Analyze the causes of the Cold War, with the free world on one side and Soviet client states on the other, including competition for influence in such places as Egypt, the Congo, Vietnam, and Chile.

Understand the importance of the Truman Doctrine and the Marshall Plan, which established the pattern for America's postwar policy of supplying economic and military aid to prevent the spread of Communism and the resulting economic and political competition in arenas such as Southeast Asia (i.e., the Korean War, Vietnam War), Cuba, and Africa.

Analyze the Chinese Civil War, the rise of Mao Tse-tung, and the subsequent political and economic upheavals in China ( e.g., the Great Leap Forward, the Cultural Revolution, and the Tiananmen Square uprising).

Describe the uprisings in Poland (1952), Hungary (1956), and Czechoslovakia (1968) and those countries' resurgence in the 1970s and 1980s as people in Soviet satellites sought freedom from Soviet control.

Understand how the forces of nationalism developed in the Middle East, how the Holocaust affected world opinion regarding the need for a Jewish state, and the significance and effects  of the location and establishment of Israel on world affairs.

Analyze the reasons for the collapse of the Soviet Union, including the weakness of the command economy, burdens of military commitments, and growing resistance to Soviet rule by dissidents in satellite states and the non-Russian Soviet republics.

Discuss the establishment and work of the United Nations and the purposes and functions of the Warsaw Pact, SEATO, NATO, and the Organization of American States.

10.11 Students analyze the integration of countries into the world economy and the information, technological, and communications revolutions (e.g., television, satellites, and computers).

11.8 Students analyze the economic boom and social transformation of post-World War II America.

Describe the increased powers of the presidency in response to the Great Depression, World War II, and the Cold War.

Discuss forms of popular culture, with emphasis on their origins and geographic diffusion (e.g., jazz and other forms of popular music, professional sports, architectural and artistic styles).

11.9 Students analyze U.S. foreign policy since World   War II.

Trace the origins and geopolitical consequences (foreign and domestic) of the Cold War and containment policy, including the following:

The era of McCarthyism, instances of domestic Communism (e.g., Alger Hiss) and blacklisting

The Truman Doctrine

The Berlin Blockade

The Korean War

The Bay of Pigs invasion and the Cuban Missile Crisis

Atomic testing in the American West, the "mutual assured destruction" doctrine, and disarmament policies

The Vietnam War

Latin American policy

11.10 Students analyze the development of federal civil rights and voting rights.

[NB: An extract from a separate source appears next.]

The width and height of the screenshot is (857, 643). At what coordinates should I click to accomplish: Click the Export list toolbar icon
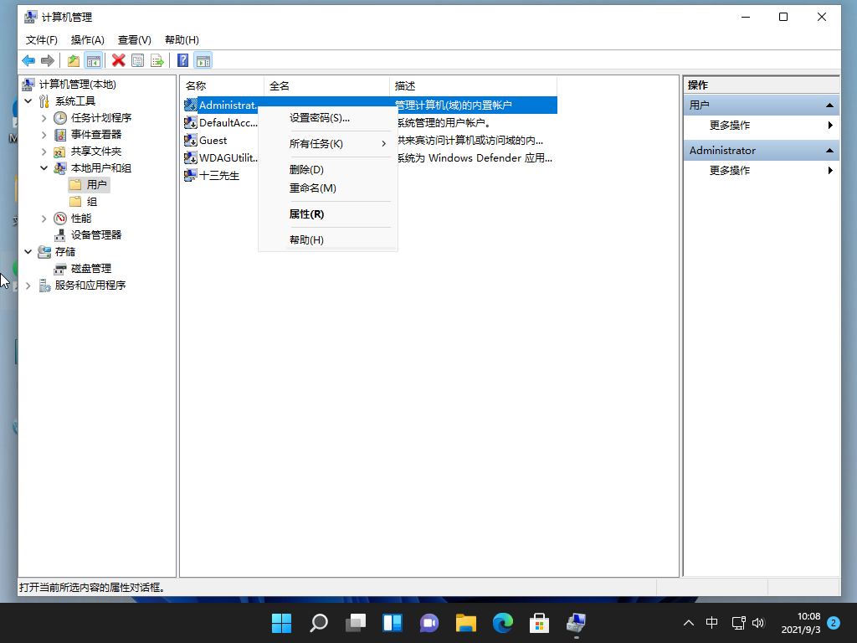(x=157, y=60)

Explain how demands of African Americans helped produce a stimulus for civil rights, including President Roosevelt's ban on racial discrimination in defense industries in 1941, and how African Americans' service in World War II produced a stimulus   for President Truman's decision to end segregation in the armed forces in 1948.

Describe the collaboration on legal strategy between African American and white civil rights lawyers to end racial segregation in higher education.

Examine the roles of civil rights advocates (e.g., A. Philip Randolph, Martin Luther King, Jr., Malcolm X, Thurgood Marshall, James Farmer, Rosa Parks), including the significance of Martin Luther King, Jr. 's "Letter from Birmingham Jail" and "I Have a Dream" speech.

Discuss the diffusion of the civil rights movement of African Americans from the churches of the rural South and the urban  North, including the resistance to racial desegregation in Little Rock and Birmingham, and how the advances influenced the agendas, strategies, and effectiveness of the quests of American Indians, Asian Americans, and Hispanic Americans for civil rights and equal opportunities.

11.11 Students analyze the major social problems and domestic policy issues in contemporary American society.

Describe the changing roles of women in society as reflected in the entry of more women into the labor force and the changing family structure.

Explain the constitutional crisis originating from the Watergate scandal.